### Objective
Update the rows below by replacing every "pixels" with "px" and leaving everything else unchanged. Omit the pictures from your output.

### Given data

######

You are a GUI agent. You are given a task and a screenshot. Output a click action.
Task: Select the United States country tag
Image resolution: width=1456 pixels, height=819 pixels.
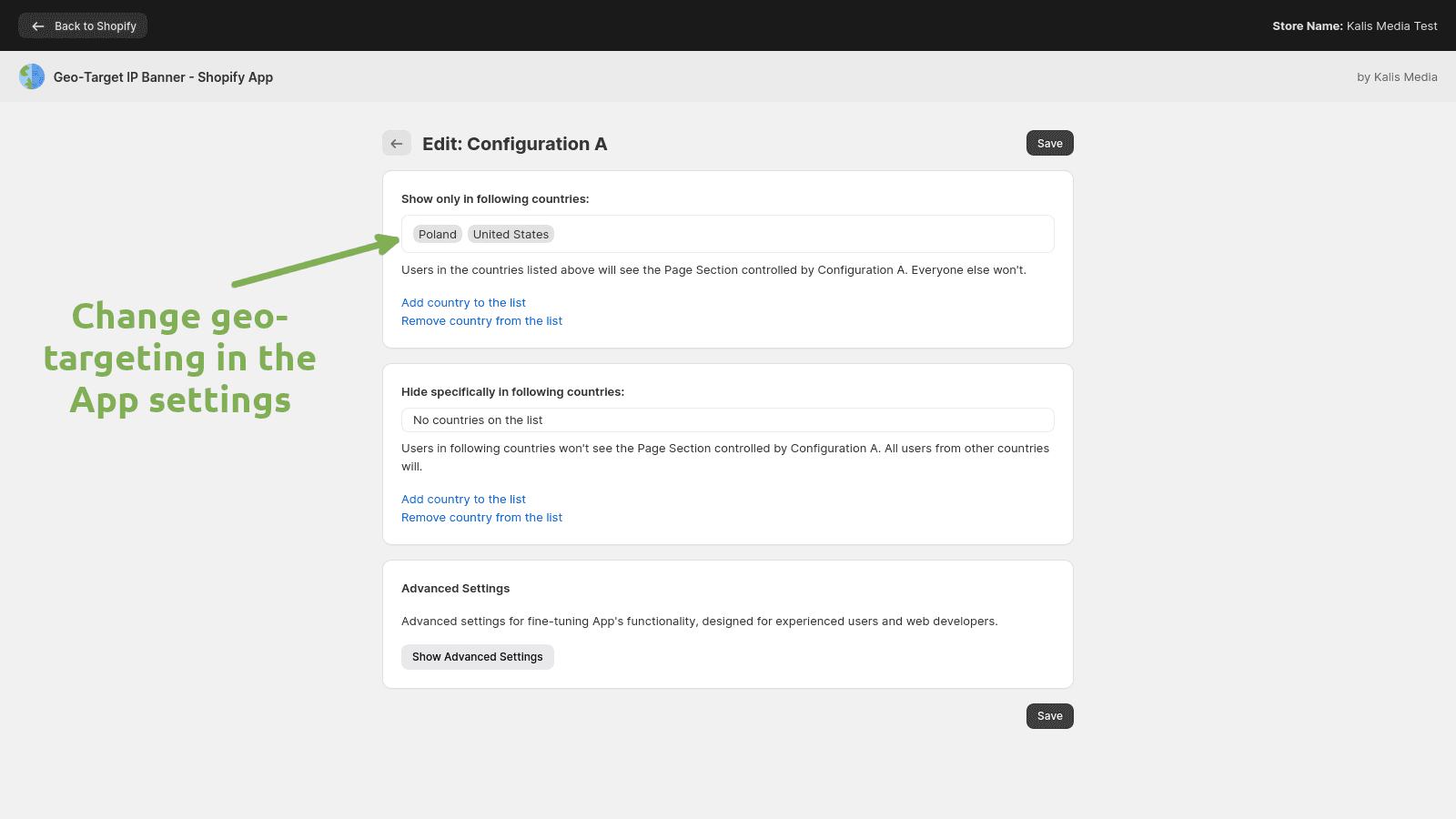click(x=511, y=235)
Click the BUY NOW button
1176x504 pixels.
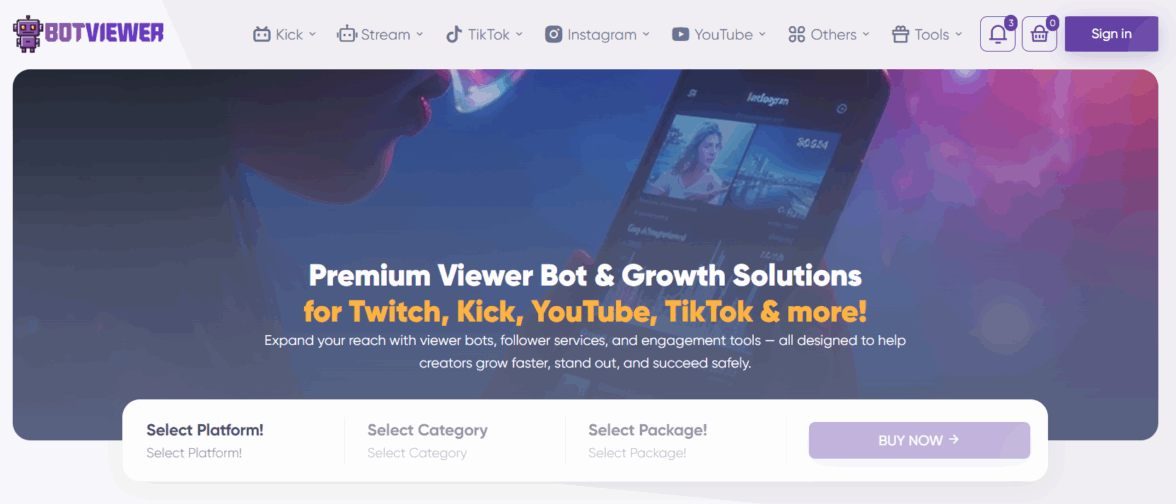(919, 440)
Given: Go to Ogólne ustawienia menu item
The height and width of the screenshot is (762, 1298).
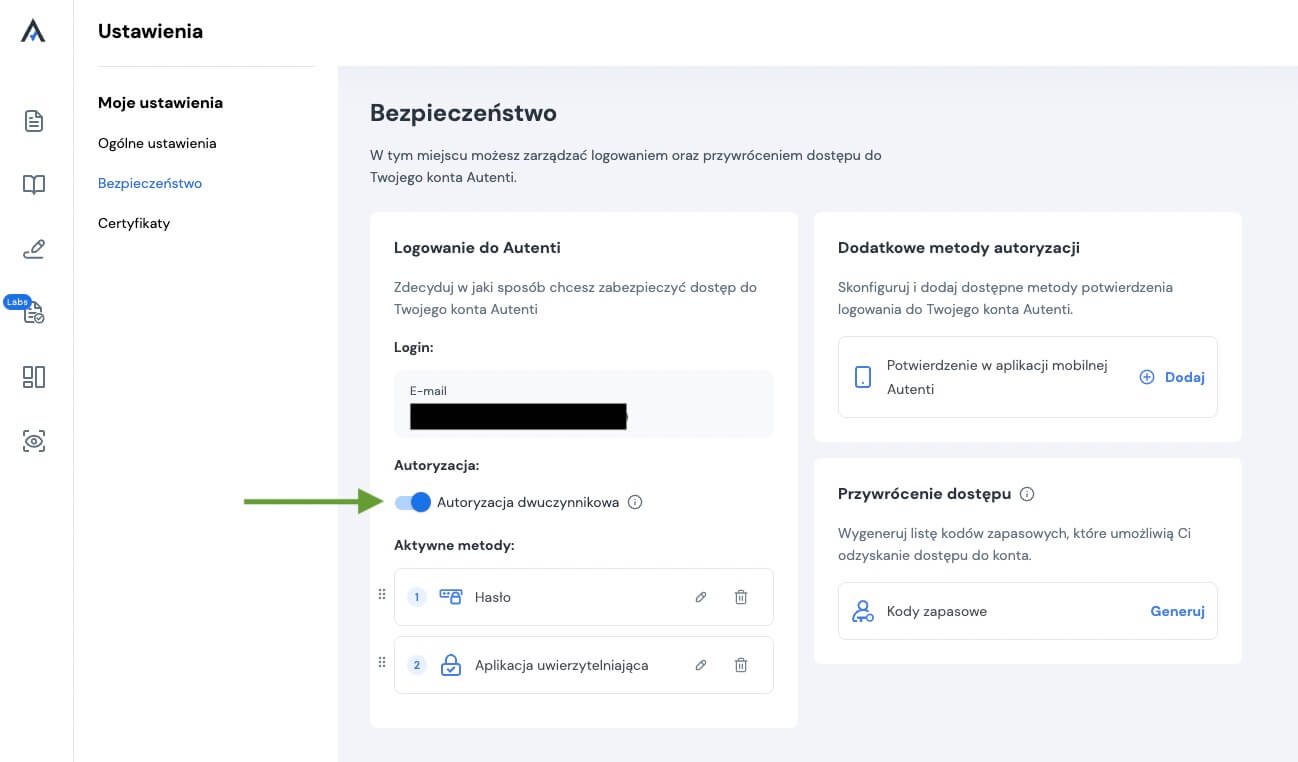Looking at the screenshot, I should point(157,143).
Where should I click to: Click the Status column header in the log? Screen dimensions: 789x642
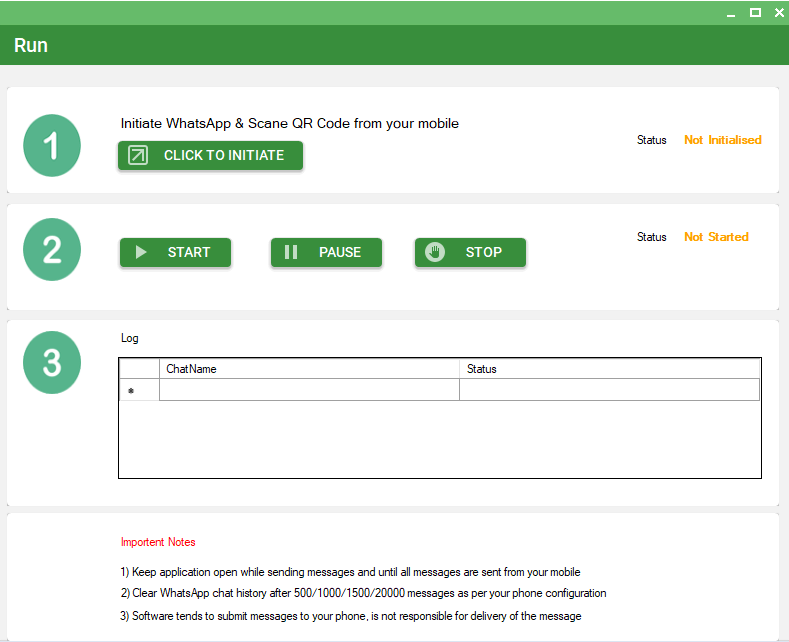609,369
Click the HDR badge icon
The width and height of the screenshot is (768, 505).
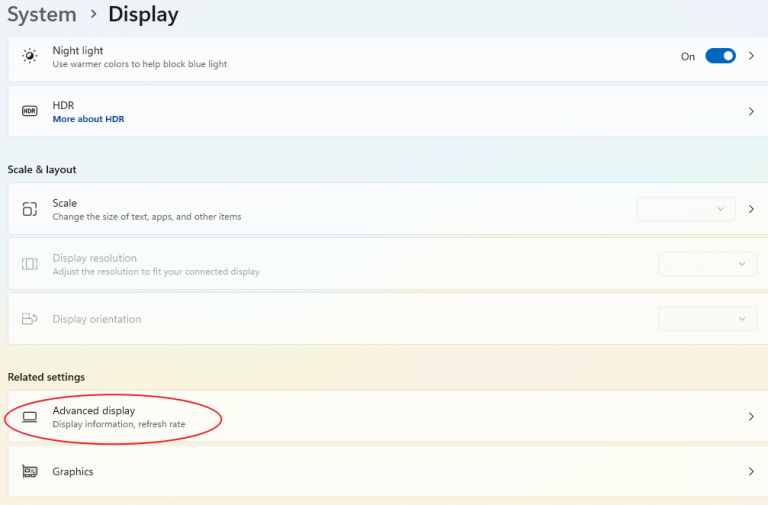point(30,112)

######

### Problem solution
You are a GUI agent. You are given a task and a screenshot. Output a click action.
Task: Select the United States country tag
Image resolution: width=1456 px, height=819 px.
click(x=511, y=235)
Click the BUY NOW button
1176x504 px.
(919, 440)
Given: Go to Ogólne ustawienia menu item
The height and width of the screenshot is (762, 1298).
Looking at the screenshot, I should point(157,143).
Where should I click to: Click the Status column header in the log? Screen dimensions: 789x642
609,369
Click the HDR badge icon
The width and height of the screenshot is (768, 505).
point(30,112)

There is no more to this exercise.